Within the Clouds by John Maust
One thing I miss about Miami is the clouds. In the 10 years our family lived in Florida, I came to love the cottony, billowing clouds that towered above the ocean or that fled across the sky on warm evenings, bathed in blues and purples after the sunset. The light fluffy pillows seemed so low you could almost touch them.
Yet I also encountered a different kind of cloud in our time there—a problem in my work that caused much inner turmoil, tension and confusion.
For one of the few times in my life, I had trouble sleeping. In a continuous loop, my mind replayed all the scenarios and issues of the situation. Everything about it seemed wrong and unfair. Why was God allowing this to happen? What was he going to do about it? What was he trying to tell me?
In the darkened bedroom, I would lie awake at nights listening to worship music, trying to pray, waiting for sleep to come. Then one night a particular song caught my attention. The lyrics described a person struggling to find God in a hard situation, finally to realize that “sometimes He comes in the clouds. Sometimes His face cannot be found. Sometimes the sky is dark and gray.”
The Steven Curtis Chapman song seemed to capture my feelings completely, and then offered hope: “Sometimes our faith can only grow, when we can’t see, so sometimes He comes in the clouds.”
Hmm . . . I’d never thought of my work-related problem as a “cloud” through which God could speak and increase my faith.
Soon after I began reading the classic devotional, My Utmost for His Highest, by Oswald Chambers. One of the first entries that I read began, “In the Bible clouds are always associated with God. Clouds are the sorrows, sufferings or providential circumstances, within or without our personal lives, which actually seem to contradict the sovereignty of God. Yet it is through these very clouds that the Spirit of God is teaching us how to walk by faith.”

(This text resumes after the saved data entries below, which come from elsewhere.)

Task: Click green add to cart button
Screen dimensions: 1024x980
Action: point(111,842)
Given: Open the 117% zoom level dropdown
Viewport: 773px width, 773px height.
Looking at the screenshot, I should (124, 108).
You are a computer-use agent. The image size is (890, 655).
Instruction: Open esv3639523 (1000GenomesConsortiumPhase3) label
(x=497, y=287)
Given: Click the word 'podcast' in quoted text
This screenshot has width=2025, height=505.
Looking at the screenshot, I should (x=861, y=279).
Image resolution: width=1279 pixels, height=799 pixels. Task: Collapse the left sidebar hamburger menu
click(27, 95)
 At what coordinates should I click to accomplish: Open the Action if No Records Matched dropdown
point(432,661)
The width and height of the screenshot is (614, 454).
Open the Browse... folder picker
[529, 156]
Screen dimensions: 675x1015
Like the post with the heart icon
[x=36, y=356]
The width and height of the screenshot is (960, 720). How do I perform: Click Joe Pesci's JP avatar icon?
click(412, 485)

Clouds again! Dark experiences of our lives could actually be an opportunity for God to work in power in our lives, if only we will allow hm.
Out of curiosity, I took out a concordance and began referencing the different Scripture passages where the word, cloud, appeared.
Passages in Exodus (13:21-22, 19:16, 24:15, 34:5, 40:34-35) and the New Testament (particularly the Transfiguration story) showed how God sometimes manifested his presence in a cloud and in fact spoke from within the cloud.
While my problem at work had become a cloud obscuring my vision, I realized that God was indeed speaking to me from within it—through his Word, through the counsel of friends, through the very need to stop and try to understand what he was saying through this situation.
Just as a blind person develops a more acute sense of hearing, the good thing about a cloud is that it sharpens our sense of spiritual listening.
Looking back, I see how God used the problem at work to draw me closer to him and ultimately to lead me into an exciting new area of ministry in which I’ve served for more than 20 years.
And I do still miss those gorgeous clouds on a warm evening in Miami, especially on sub-zero days in wintry Wheaton.